When one speaks of surrealism and experimentation within the world of film, it goes without saying that the household name of David Lynch comes into play. Known for his auspicious works such as Eraserhead (1997), The Elephant Man (1980), and Mulholland Drive (2001), the enigmatic filmmaker has established an everlasting impression onto the Cult film circuit for decades. As Lynch is arguably one of the most innovative and diverse auteurs of our time, it seems only right that cinephiles and art fanatics must have wondered about the insights and thought process of the eccentric’s mind.

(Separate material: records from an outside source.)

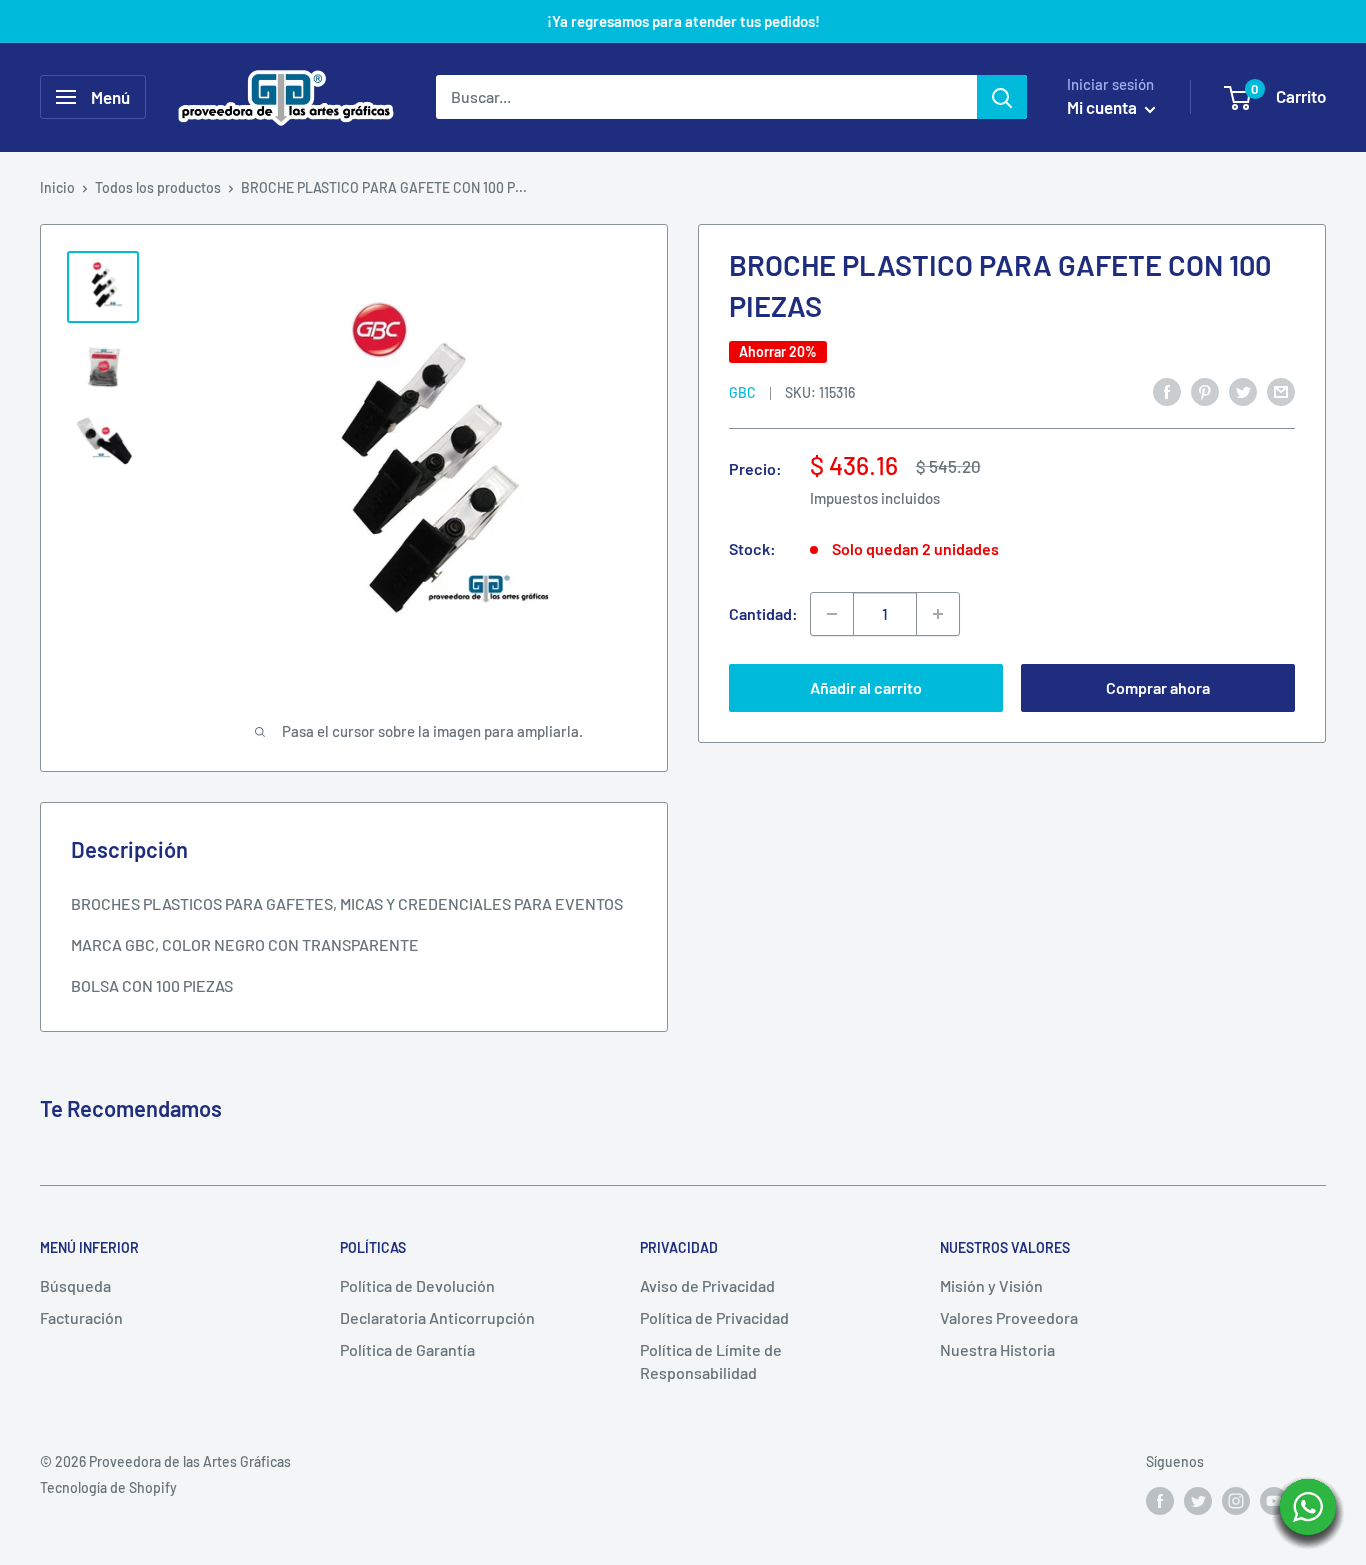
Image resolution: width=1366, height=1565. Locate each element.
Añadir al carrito (866, 687)
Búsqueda (75, 1285)
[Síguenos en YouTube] (1274, 1501)
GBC (742, 392)
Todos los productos (158, 187)
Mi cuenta (1103, 107)
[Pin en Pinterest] (1205, 390)
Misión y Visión (991, 1285)
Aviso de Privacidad (707, 1285)
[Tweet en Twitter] (1243, 390)
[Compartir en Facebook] (1167, 390)
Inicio (57, 187)
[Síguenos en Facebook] (1160, 1501)
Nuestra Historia (997, 1349)
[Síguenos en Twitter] (1198, 1501)
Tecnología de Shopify (108, 1487)
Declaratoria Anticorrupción (437, 1317)
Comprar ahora (1158, 687)
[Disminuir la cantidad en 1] (832, 614)
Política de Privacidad (714, 1317)
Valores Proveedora (1009, 1317)
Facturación (81, 1317)
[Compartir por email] (1281, 390)
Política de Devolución (417, 1285)
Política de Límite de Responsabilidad (711, 1360)
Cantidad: (763, 613)
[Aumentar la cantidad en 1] (938, 614)
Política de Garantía (407, 1349)
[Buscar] (1002, 97)
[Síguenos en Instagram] (1236, 1501)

The auteur-biographical documentary “David Lynch: The Art Life” directed by Jon Nguyen, showcases a period of artistic development from Lynch’s youth leading up to his first feature, Eraserhead. The documentary narrated by none other than Lynch himself, focuses on him puttering around his wooden home-studio in the Hollywood Hills alongside toddler daughter, Lula whilst depicting a personal account of his early creative process.

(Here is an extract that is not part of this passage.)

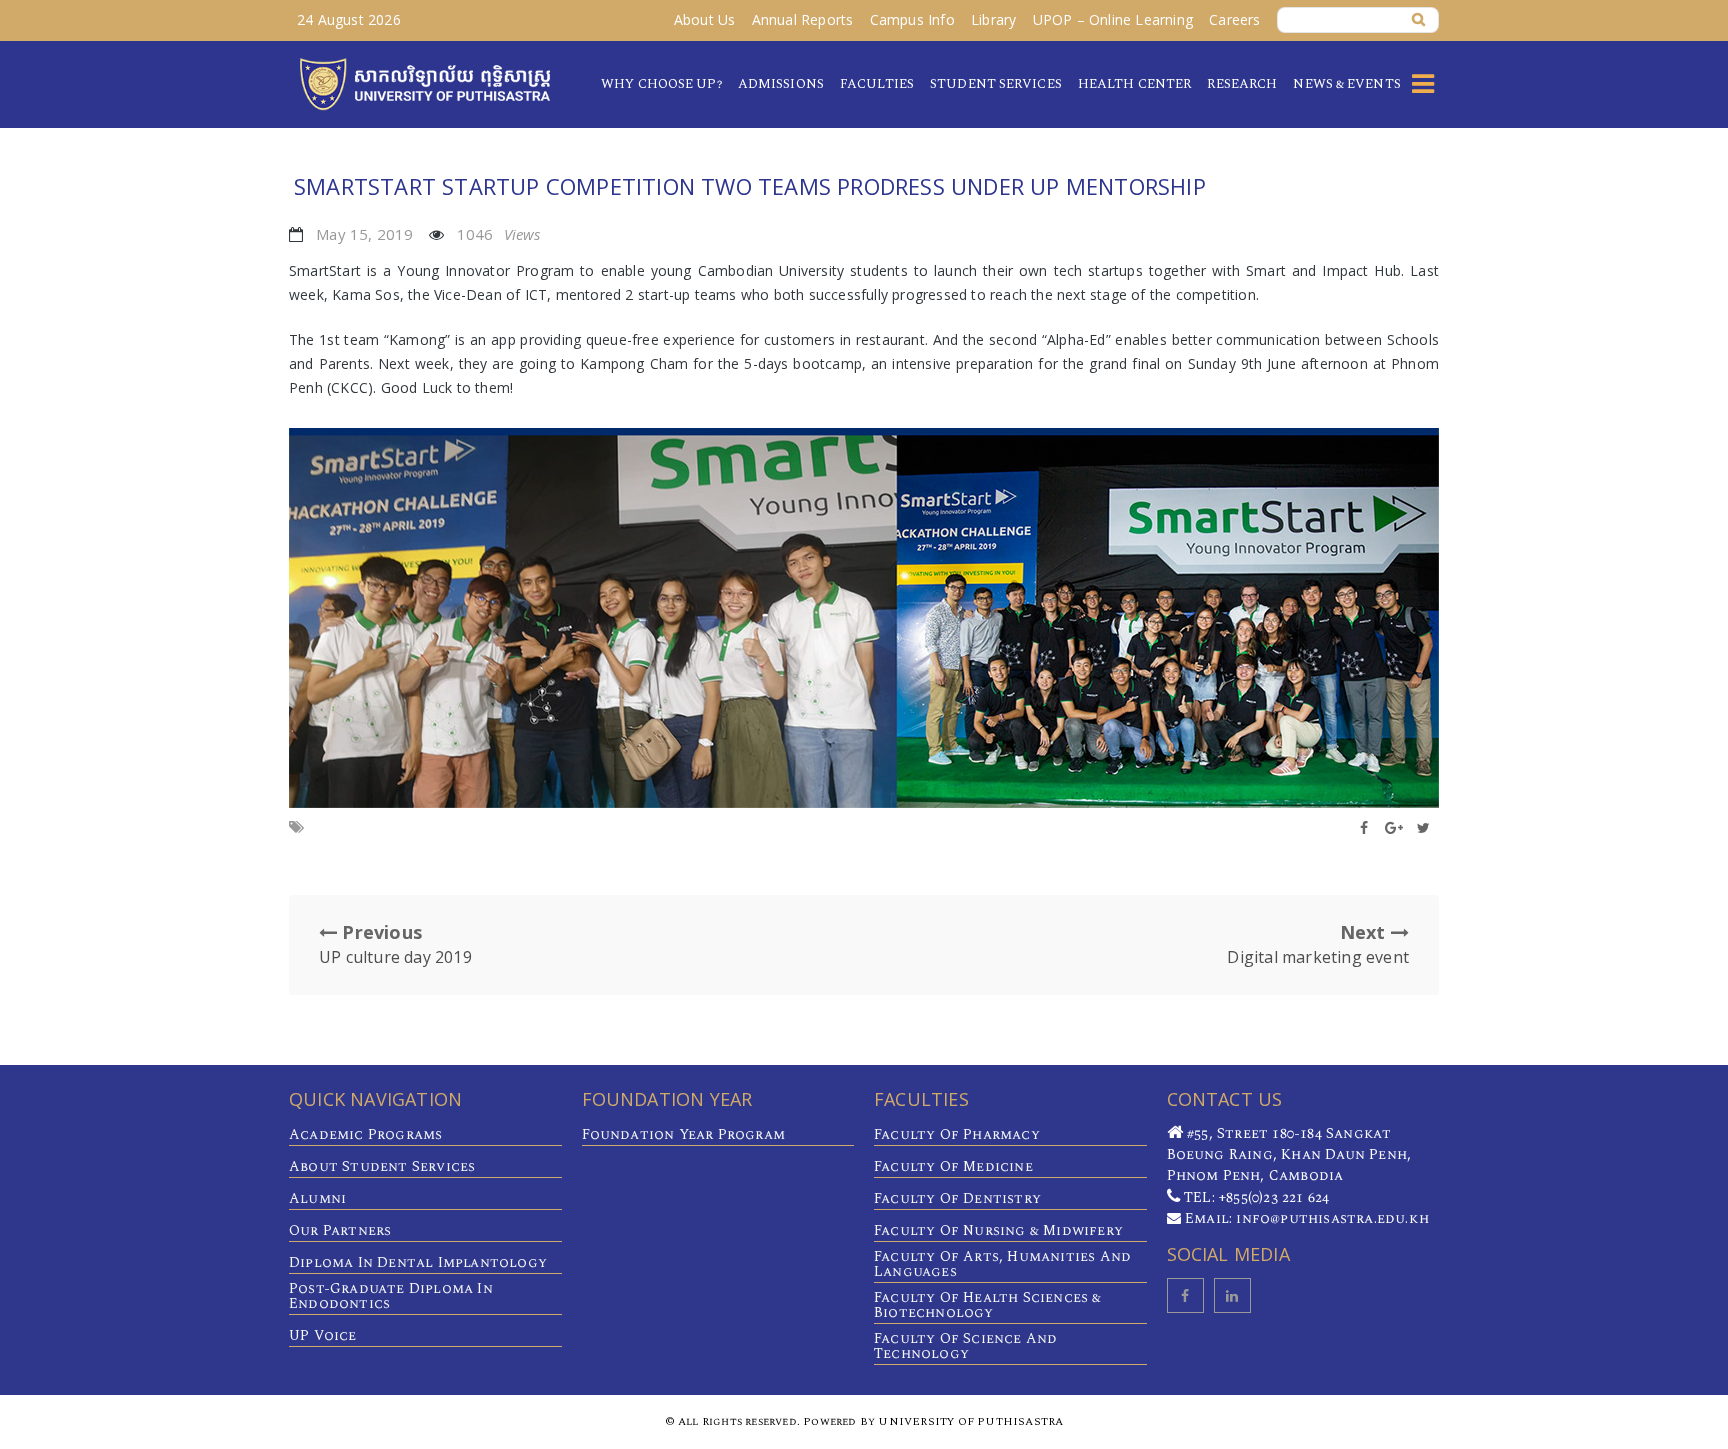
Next (1318, 944)
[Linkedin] (1232, 1295)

For cinemagoers who were expecting a breakdown of Lynch’s major works, they might leave dissatisfied as this documentary revolved around the intimate study of the man himself with his lopsided perspectives. But as Lynch was known as the man of ambiguity and generally reserved throughout his interviews, it's hard to complain as this documentary takes us a step closer to meticulously understanding his perplexed and puzzling world.
Beginning from his childhood days, Lynch and his family travelled from one white picketed fence suburb to the next—as he described that his world was no larger than a few blocks. Yet, Lynch grew up as anxious, complex, and peculiar child which may have led him to become the aspiring artist he was made to be. While he was reminiscing about his happiest adolescent moments, there was a slight tinge of the abnormal in them.
In one dark recollection, Lynch was reciting a memory regarding a faithful night of childhood suburban bliss when it was overturned by an abrupt encounter with a naked, hysterical, and bloodied woman emerging from the woods, only to end up weeping by the kerb of their streets. With sounds of his baby brother crying in the distance, the frightened young Lynch only managed to describe the experience as “otherworldly”. It’s no surprise to Lynch enthusiasts that the 1986 cult classic, Blue Velvet, was stemmed from this exact traumatic memory from his early youth.
While Lynch was sharing tales of his adolescence in the fashion of an 80’s therapist sitting on a red lounge chair with a cigarette in hand, director Nguyen overlaid it with a combination of archival footage from the filmmaker’s youth and contrasted it with a contemporary film of the older Lynch in his home studio. Throughout the documentary, montages of Lynch’s personal artworks, sketches and paintings often seen as grotesque and exquisite with no lines in between filled the screen almost in hope of projecting a certain confession towards the audience. With such ways of directing, Nguyen paid homage to Lynch himself by recreating a unique contrast between the mundane and iniquitous through this documentary.